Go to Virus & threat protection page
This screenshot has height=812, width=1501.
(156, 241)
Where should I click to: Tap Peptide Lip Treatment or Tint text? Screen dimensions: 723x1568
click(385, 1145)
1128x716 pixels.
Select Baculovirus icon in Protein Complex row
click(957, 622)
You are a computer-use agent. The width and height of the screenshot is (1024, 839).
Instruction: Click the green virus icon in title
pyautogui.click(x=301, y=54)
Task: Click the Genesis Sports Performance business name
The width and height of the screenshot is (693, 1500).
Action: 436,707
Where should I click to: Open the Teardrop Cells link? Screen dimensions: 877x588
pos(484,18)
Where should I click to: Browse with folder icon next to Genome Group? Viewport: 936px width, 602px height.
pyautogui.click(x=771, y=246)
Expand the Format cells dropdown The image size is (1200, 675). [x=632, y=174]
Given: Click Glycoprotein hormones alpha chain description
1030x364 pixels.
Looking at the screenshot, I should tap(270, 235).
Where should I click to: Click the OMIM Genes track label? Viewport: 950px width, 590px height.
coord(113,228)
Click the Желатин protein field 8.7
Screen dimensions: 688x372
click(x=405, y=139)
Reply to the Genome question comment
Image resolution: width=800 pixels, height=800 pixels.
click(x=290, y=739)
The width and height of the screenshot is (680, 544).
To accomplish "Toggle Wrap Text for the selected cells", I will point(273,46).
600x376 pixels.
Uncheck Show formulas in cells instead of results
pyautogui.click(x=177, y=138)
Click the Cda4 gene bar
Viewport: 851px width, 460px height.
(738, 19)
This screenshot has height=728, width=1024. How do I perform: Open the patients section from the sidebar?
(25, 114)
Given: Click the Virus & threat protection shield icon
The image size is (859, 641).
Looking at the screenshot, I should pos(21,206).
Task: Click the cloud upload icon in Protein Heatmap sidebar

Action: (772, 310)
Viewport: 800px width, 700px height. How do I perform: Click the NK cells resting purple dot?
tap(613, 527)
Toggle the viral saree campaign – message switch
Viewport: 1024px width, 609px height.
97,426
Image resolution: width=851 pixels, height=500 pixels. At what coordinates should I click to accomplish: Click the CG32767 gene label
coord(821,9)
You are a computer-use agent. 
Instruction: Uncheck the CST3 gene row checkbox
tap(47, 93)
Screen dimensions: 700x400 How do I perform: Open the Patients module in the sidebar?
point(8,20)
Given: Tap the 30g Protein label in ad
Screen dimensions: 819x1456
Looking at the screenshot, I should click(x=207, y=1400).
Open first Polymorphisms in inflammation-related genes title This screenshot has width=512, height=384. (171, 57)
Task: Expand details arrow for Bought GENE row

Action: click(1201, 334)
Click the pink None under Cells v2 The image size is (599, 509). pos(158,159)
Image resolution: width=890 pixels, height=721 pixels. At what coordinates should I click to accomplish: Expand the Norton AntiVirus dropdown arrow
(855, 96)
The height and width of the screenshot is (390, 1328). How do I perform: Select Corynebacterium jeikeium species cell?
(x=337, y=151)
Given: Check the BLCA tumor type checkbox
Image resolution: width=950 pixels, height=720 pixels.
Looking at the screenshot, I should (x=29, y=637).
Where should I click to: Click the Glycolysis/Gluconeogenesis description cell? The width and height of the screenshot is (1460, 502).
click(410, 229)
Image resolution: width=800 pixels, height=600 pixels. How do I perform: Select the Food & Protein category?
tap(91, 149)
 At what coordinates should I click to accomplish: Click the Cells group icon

====

Would you print all of the entries exactly as they stand?

→ RESPONSE TO THIS EXERCISE
Go to Virus & threat protection page
This screenshot has height=812, width=1501.
(156, 241)
Where should I click to: Tap Peptide Lip Treatment or Tint text? Screen dimensions: 723x1568
click(385, 1145)
1128x716 pixels.
Select Baculovirus icon in Protein Complex row
click(957, 622)
You are a computer-use agent. The width and height of the screenshot is (1024, 839).
Instruction: Click the green virus icon in title
pyautogui.click(x=301, y=54)
Task: Click the Genesis Sports Performance business name
The width and height of the screenshot is (693, 1500).
Action: 436,707
Where should I click to: Open the Teardrop Cells link? Screen dimensions: 877x588
pos(484,18)
Where should I click to: Browse with folder icon next to Genome Group? Viewport: 936px width, 602px height.
pyautogui.click(x=771, y=246)
Expand the Format cells dropdown The image size is (1200, 675). [x=632, y=174]
Given: Click Glycoprotein hormones alpha chain description
1030x364 pixels.
Looking at the screenshot, I should tap(270, 235).
Where should I click to: Click the OMIM Genes track label? Viewport: 950px width, 590px height.
coord(113,228)
Click the Желатин protein field 8.7
Screen dimensions: 688x372
click(x=405, y=139)
Reply to the Genome question comment
Image resolution: width=800 pixels, height=800 pixels.
click(x=290, y=739)
The width and height of the screenshot is (680, 544).
To accomplish "Toggle Wrap Text for the selected cells", I will point(273,46).
600x376 pixels.
Uncheck Show formulas in cells instead of results
pyautogui.click(x=177, y=138)
Click the Cda4 gene bar
Viewport: 851px width, 460px height.
(738, 19)
This screenshot has height=728, width=1024. How do I perform: Open the patients section from the sidebar?
(25, 114)
Given: Click the Virus & threat protection shield icon
The image size is (859, 641).
Looking at the screenshot, I should pos(21,206).
Task: Click the cloud upload icon in Protein Heatmap sidebar

Action: (772, 310)
Viewport: 800px width, 700px height. How do I perform: Click the NK cells resting purple dot?
tap(613, 527)
Toggle the viral saree campaign – message switch
Viewport: 1024px width, 609px height.
97,426
Image resolution: width=851 pixels, height=500 pixels. At what coordinates should I click to accomplish: Click the CG32767 gene label
coord(821,9)
You are a computer-use agent. 
Instruction: Uncheck the CST3 gene row checkbox
tap(47, 93)
Screen dimensions: 700x400 How do I perform: Open the Patients module in the sidebar?
point(8,20)
Given: Tap the 30g Protein label in ad
Screen dimensions: 819x1456
Looking at the screenshot, I should click(x=207, y=1400).
Open first Polymorphisms in inflammation-related genes title This screenshot has width=512, height=384. (171, 57)
Task: Expand details arrow for Bought GENE row

Action: click(1201, 334)
Click the pink None under Cells v2 The image size is (599, 509). pos(158,159)
Image resolution: width=890 pixels, height=721 pixels. At what coordinates should I click to accomplish: Expand the Norton AntiVirus dropdown arrow
(855, 96)
The height and width of the screenshot is (390, 1328). How do I perform: Select Corynebacterium jeikeium species cell?
(x=337, y=151)
Given: Check the BLCA tumor type checkbox
Image resolution: width=950 pixels, height=720 pixels.
Looking at the screenshot, I should (x=29, y=637).
Where should I click to: Click the Glycolysis/Gluconeogenesis description cell? The width and height of the screenshot is (1460, 502).
click(410, 229)
Image resolution: width=800 pixels, height=600 pixels. How do I perform: Select the Food & Protein category?
tap(91, 149)
 At what coordinates should I click to accomplish: Click the Cells group icon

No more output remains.